朱瀟仍未回神,鬼使神差地喃喃,“是啊,她等誰呢?”

“她長得真可愛,要是能娶來做老婆就好了。”

“是啊,要是能……”

恍然驚覺之下,他一眼斜睨過來,不免微微一驚,“你怎麽在這裏?”

我翩立湖畔柳下,左手負於身後,右手輕轉著折扇,盡顯儒雅不羈之風,“你說我怎麽在這裏?你可是盯著人家看了好久了哦!”

他裝腔作勢地輕咳一聲,一個指釘敲在我頭上,堆出一臉嚴肅,“來了還不快進去,今天的課有你受的!”

在慕容清的淺笑中,我撇嘴摸著腦袋,悻悻地隨之步入聽雪閣後院。

一日慘絕人寰的摧殘,待到月至中天,我已折磨得不成人形,累趴在了案上。

白修一把將我拽了起來,徑自笑得愜意閑適,“別半死不活的,你今天表現不錯,我現在就帶你去好好享受,解解乏。”

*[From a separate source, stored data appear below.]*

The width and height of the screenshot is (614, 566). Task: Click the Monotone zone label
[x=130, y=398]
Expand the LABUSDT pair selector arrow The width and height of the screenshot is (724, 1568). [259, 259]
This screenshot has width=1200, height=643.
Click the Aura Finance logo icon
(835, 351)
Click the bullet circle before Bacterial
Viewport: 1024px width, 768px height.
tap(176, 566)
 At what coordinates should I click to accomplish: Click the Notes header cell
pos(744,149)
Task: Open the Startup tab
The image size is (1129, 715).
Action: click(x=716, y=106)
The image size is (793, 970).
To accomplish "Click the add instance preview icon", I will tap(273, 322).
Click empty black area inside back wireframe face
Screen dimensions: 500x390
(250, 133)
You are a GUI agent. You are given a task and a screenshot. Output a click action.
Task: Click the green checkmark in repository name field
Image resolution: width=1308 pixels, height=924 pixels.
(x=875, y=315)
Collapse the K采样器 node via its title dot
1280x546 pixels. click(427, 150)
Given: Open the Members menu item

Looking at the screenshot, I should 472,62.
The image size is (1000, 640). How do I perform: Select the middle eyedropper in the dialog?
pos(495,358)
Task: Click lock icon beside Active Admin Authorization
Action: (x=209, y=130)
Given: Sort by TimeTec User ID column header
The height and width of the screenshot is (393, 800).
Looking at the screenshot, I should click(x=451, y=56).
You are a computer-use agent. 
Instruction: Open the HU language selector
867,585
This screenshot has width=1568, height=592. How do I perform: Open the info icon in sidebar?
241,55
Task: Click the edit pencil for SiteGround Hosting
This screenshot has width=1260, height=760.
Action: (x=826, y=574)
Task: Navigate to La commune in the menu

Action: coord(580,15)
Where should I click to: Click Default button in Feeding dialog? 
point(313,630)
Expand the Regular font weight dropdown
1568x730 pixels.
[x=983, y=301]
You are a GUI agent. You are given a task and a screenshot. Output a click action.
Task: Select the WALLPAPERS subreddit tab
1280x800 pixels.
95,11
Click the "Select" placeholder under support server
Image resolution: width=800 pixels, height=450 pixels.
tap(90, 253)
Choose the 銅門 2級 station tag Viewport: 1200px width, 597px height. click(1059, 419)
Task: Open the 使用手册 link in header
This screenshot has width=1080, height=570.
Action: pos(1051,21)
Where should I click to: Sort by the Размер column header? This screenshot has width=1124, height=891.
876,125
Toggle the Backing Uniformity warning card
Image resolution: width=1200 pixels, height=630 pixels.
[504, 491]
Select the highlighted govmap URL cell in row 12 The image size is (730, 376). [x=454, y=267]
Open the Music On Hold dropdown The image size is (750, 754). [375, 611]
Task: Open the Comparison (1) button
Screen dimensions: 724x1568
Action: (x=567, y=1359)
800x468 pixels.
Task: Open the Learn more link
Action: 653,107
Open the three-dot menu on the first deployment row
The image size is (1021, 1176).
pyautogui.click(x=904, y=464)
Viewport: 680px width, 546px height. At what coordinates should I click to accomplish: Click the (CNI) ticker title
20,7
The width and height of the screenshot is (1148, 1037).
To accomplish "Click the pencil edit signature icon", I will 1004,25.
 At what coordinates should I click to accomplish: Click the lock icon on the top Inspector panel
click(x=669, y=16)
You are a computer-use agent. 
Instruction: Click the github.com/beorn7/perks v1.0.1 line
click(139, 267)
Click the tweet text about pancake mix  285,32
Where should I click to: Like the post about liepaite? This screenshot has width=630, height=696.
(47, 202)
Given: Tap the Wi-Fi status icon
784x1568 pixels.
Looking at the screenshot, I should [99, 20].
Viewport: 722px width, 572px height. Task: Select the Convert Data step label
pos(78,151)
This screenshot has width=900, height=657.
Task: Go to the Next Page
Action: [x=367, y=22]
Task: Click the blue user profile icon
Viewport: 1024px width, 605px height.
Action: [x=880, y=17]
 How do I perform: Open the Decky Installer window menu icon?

我如同霜打的茄子,耷拉著腦袋,有氣無力道,“又去哪裏啊?”

“逍遙堂。”

慕容清立時變了臉色,我卻是不明所以,“那是什麽地方?”

“揚州城最好的澡堂,隻要你在那裏泡上一泡,保準你精神百倍!”

這一句著實驚醒了我,我立刻抱住一旁的桃花樹,猛然搖頭不止,“我不去!”

白修玉扇輕抵下顎,將我從上到下掃視一遍,目間不免狐疑,“怎麽還沒泡你就來精神了?都是大男人,你怕什麽!”

可問題是,我壓根就不是男人!怎麽能和男人一起洗澡?!

我守口如瓶,四腳章魚似的死死抱著樹幹,任是他如何拉扯,都無濟於事。

就在雙方僵持之際,慕容清及時插了進來,青色水袖在夜色中揚起一道流波,輕輕地,然而不容置疑地,從白修手中緩緩抽出我的柔荑。

慕容清直麵白修的疑惑,笑融了滿城月光,“二哥,四弟說今天下午練的琴譜他還有點不明白,想晚上請教我,所以不能陪二哥去了。”

白修輕哦一聲,眉間頗有幾分遺憾,“既然這樣,那隻能我和大哥去了。”

眼見二人聯袂而去,我終於輕舒一口氣,頹然倚在桃樹下,“好險。”

慕容清收回目送二人的視線,眼波靜靜地落在我麵容上,依是那抹如煙似水的清笑,“我說過會好好照顧你,就一定會做到。”

我淺淺道了謝,徑自折回自己屋中,燃了一盞燈燭,細細研讀著棋譜。

幸好唐朝隻是繁體字,我在現代時看日本動漫看得多,裏麵的中文字幕也大多是繁體字,是以我能認識十之八/九,隻是寫起來有些生疏。

較之湖月居的清新寡淡,聽雪閣卻是軟玉溫香,屋內布置雅致香軟,紗幔飄揚,床榻更是綿軟香暖,雖是舒適了不少,卻遠不及自家安心。

時光悄然流逝,我秉燭夜讀,渾不知那二人何時歸來,又何時睡下。

然而不堪一擊的意誌,終究抵不過瞌睡蟲摧枯拉朽的侵蝕,不知不覺間,我已順理成章地趴倒在木桌上,陷入沉眠之中。

一道青影推門而入,手中捧著一疊棉絨錦被,望向案上酣夢中的少女。

滿懷疼惜的無奈,化為一聲悵然幽歎,在嘴角徘徊不盡。

慕容清清笑無影,落腳無聲,小心翼翼地將少女抱至床上,又無微不至地蓋好棉被,燃了一爐安神的龍腦香,熄滅燭火,方才輕輕闔門而出。

這靜謐似水的一夜,便在不動聲息間,悄然而過。